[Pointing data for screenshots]

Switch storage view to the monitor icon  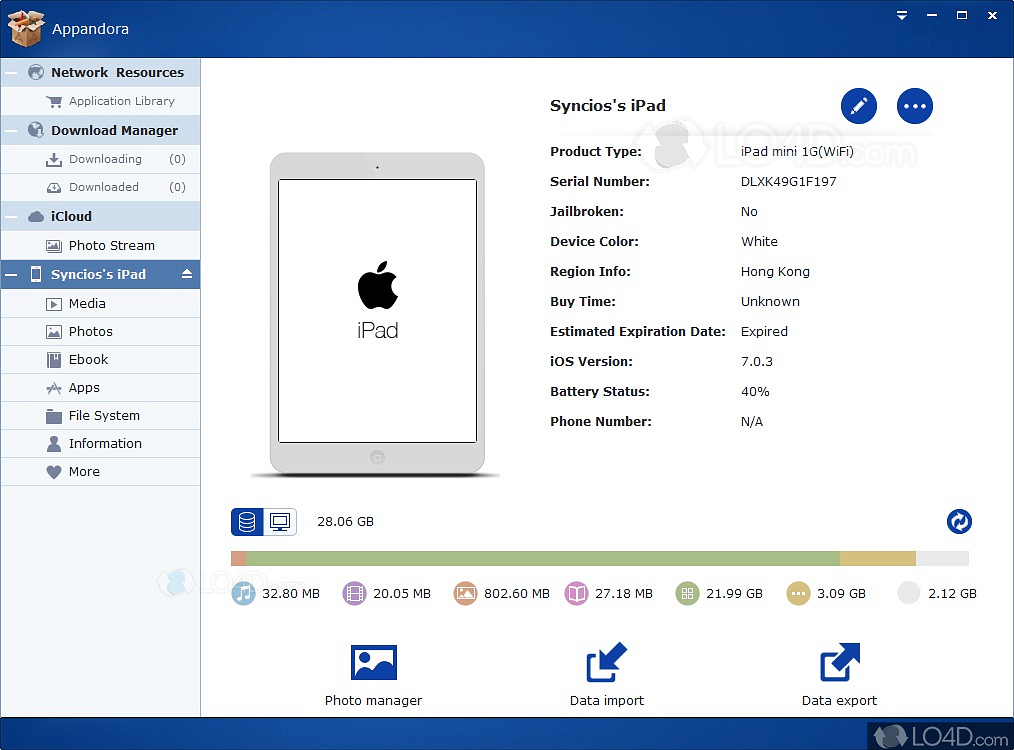pos(280,521)
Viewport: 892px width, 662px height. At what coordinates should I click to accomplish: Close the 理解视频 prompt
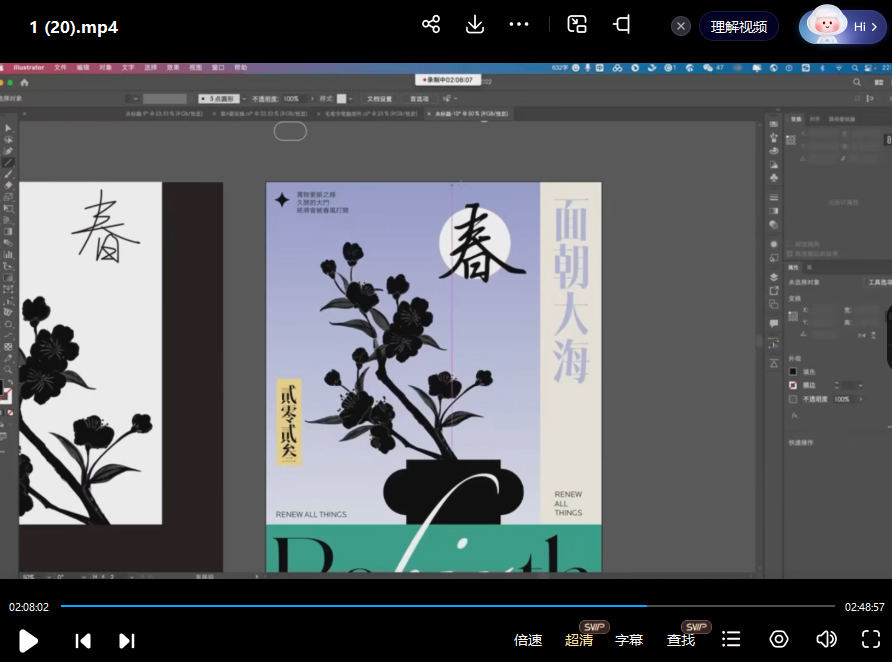(x=681, y=26)
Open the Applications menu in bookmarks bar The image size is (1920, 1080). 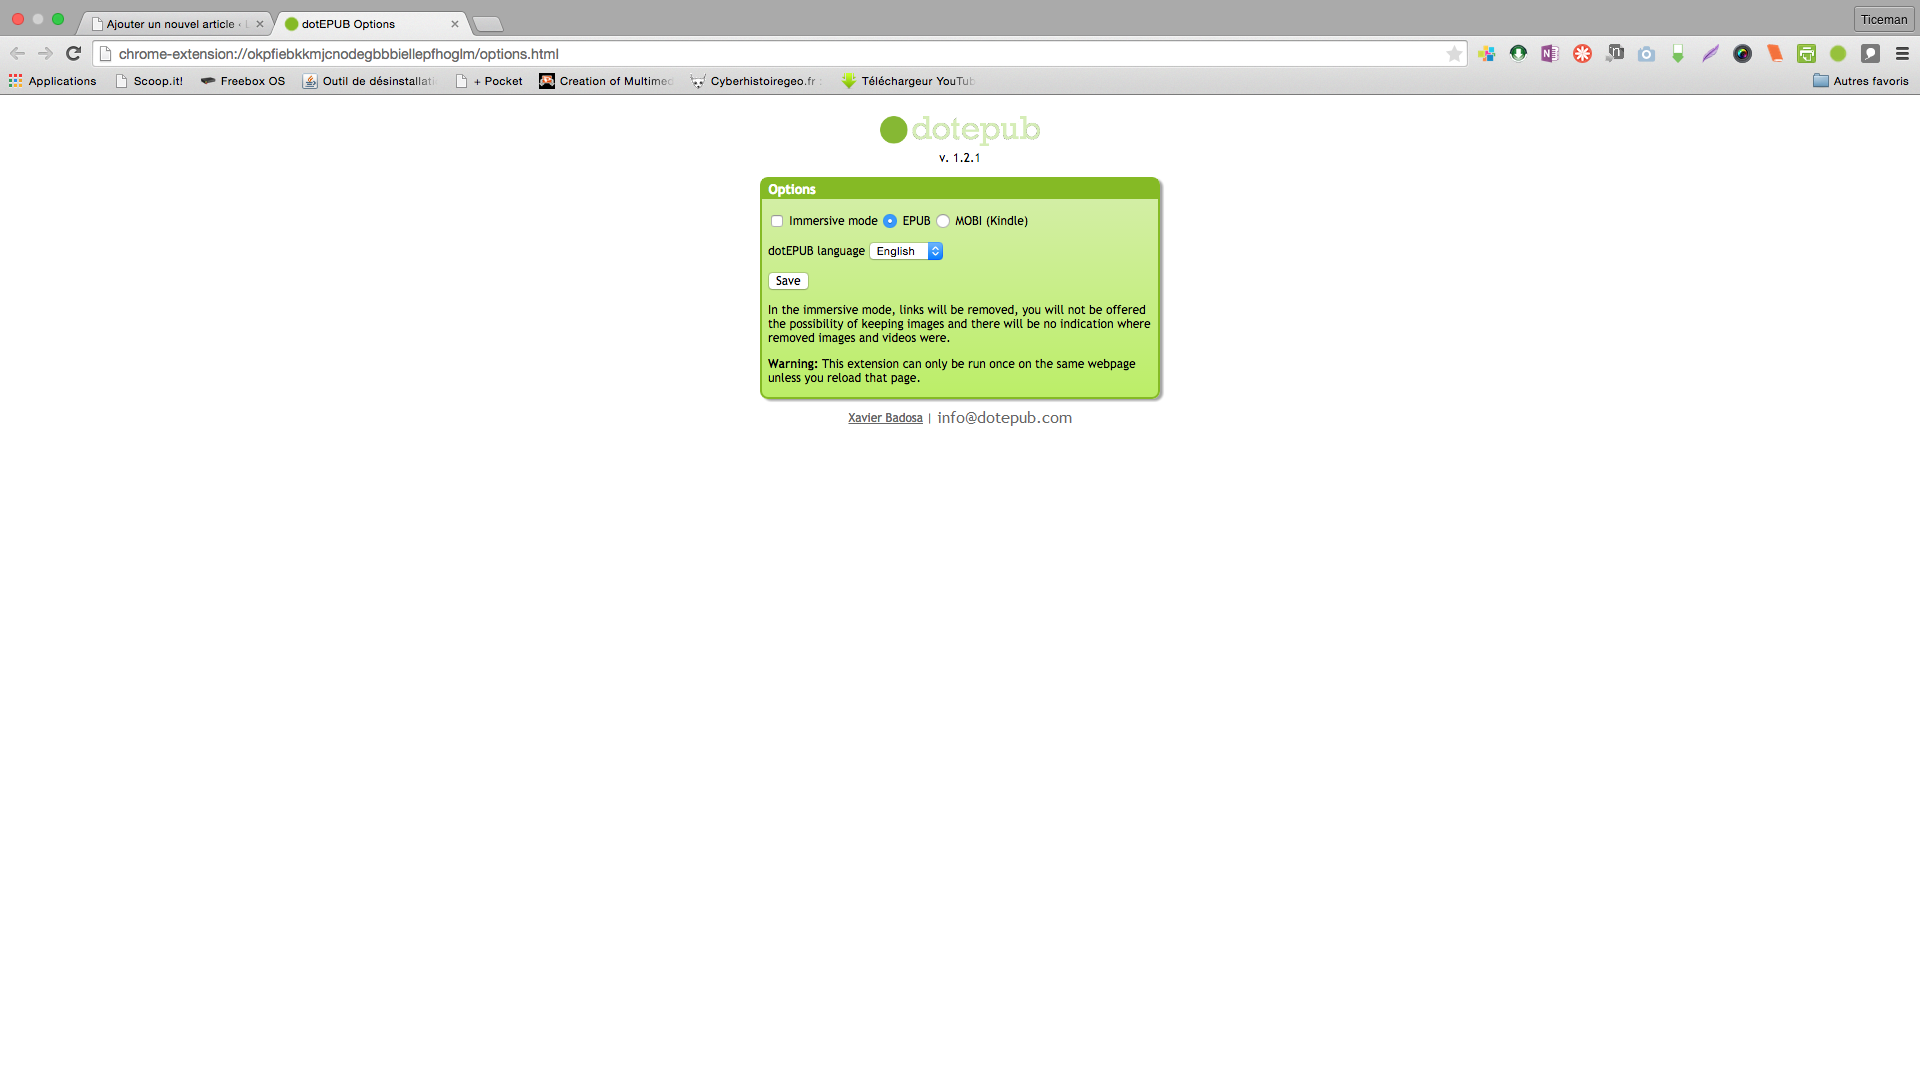pyautogui.click(x=53, y=80)
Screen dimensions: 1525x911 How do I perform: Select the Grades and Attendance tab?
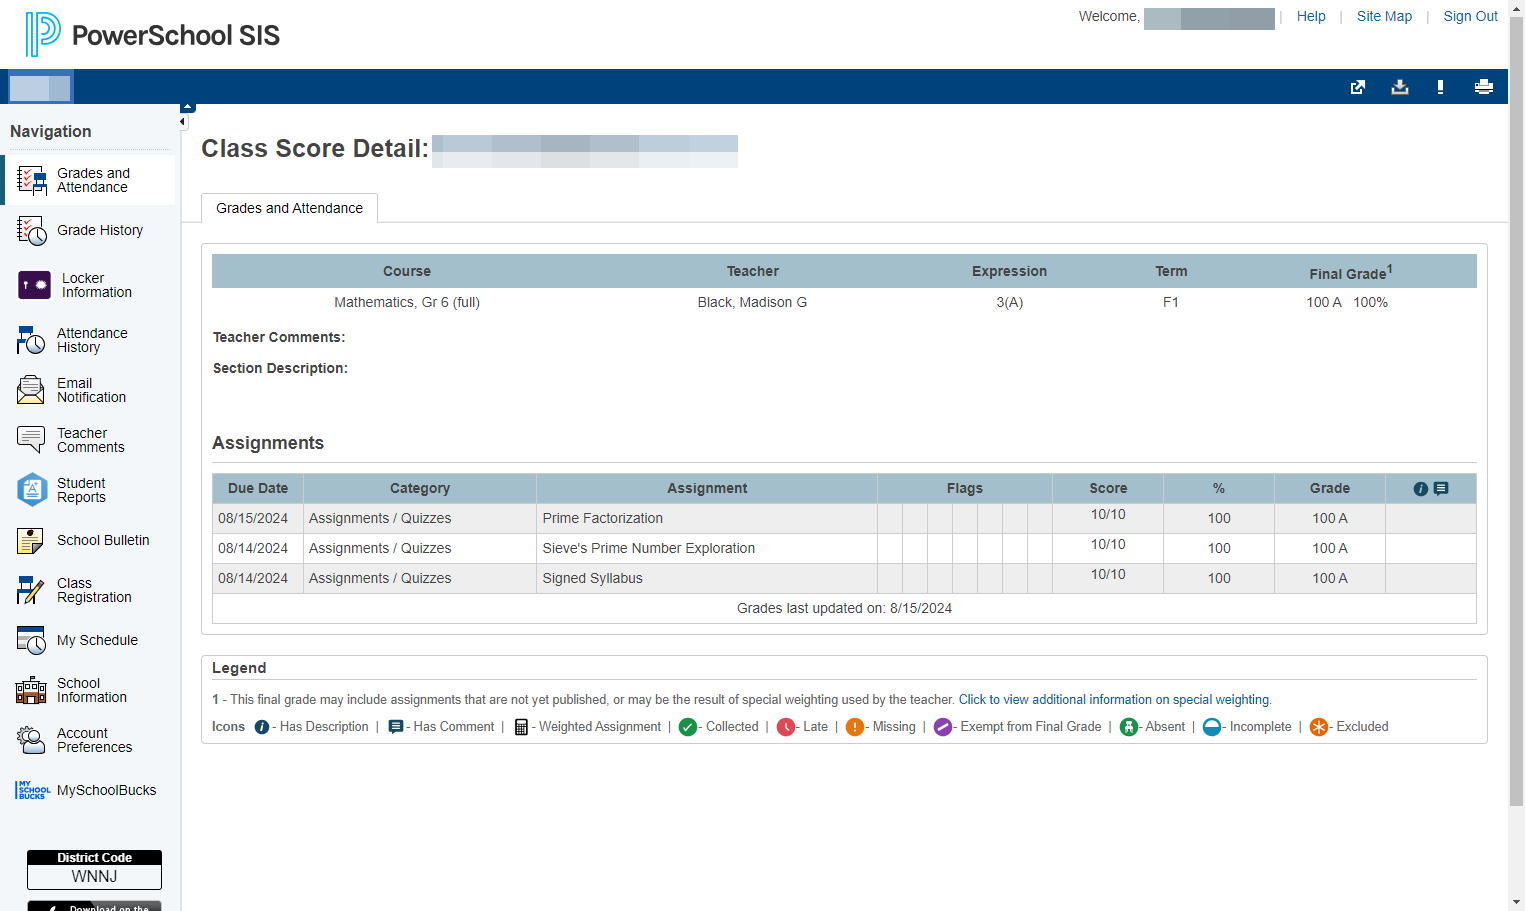289,208
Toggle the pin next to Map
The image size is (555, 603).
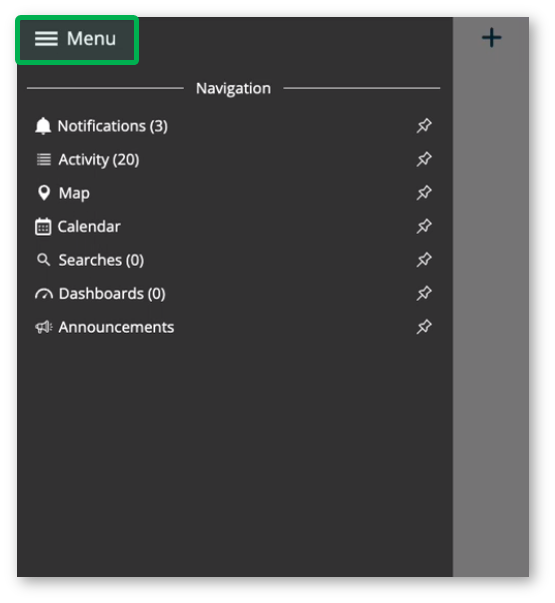424,193
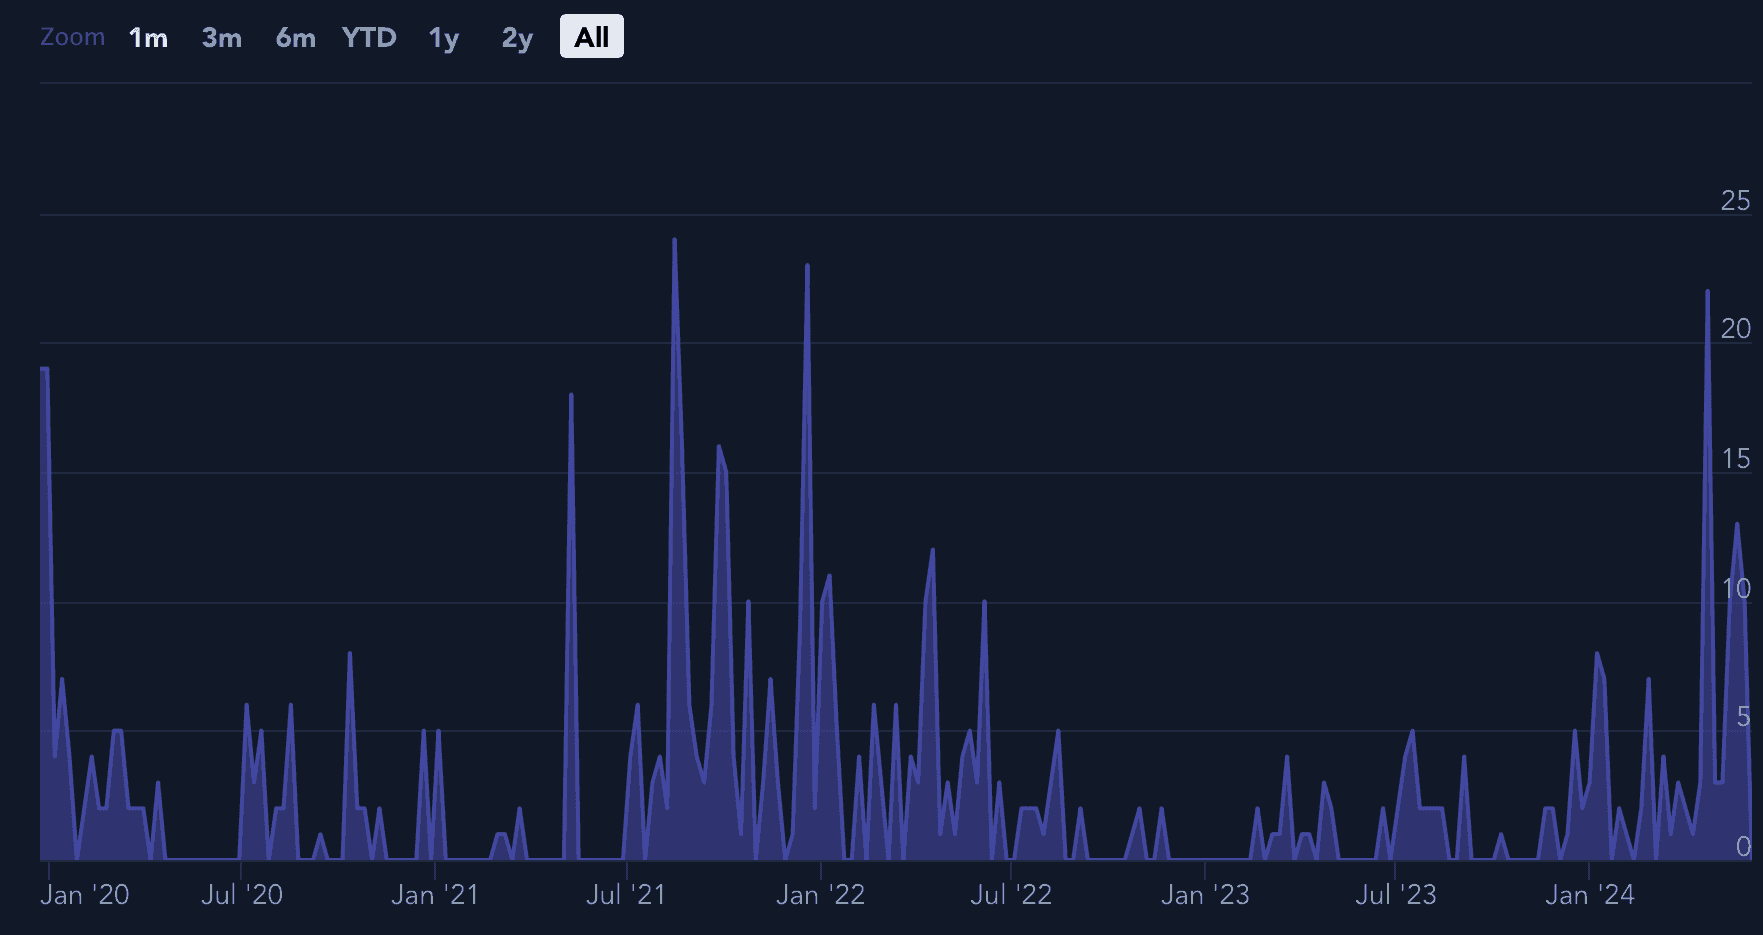The image size is (1763, 935).
Task: Click the 25 y-axis value label
Action: pos(1735,201)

WORK TO COMPLETE: Turn the rows from the line containing "Toggle the pin next to Map" through the last row into a numbered list, dropping any blank lines. Leave the pictures out.

SOLUTION TO THE EXERCISE:
1. Toggle the pin next to Map
2. The image size is (555, 603).
3. 424,193
4. The image size is (1763, 935).
5. Task: Click the 25 y-axis value label
6. Action: pos(1735,201)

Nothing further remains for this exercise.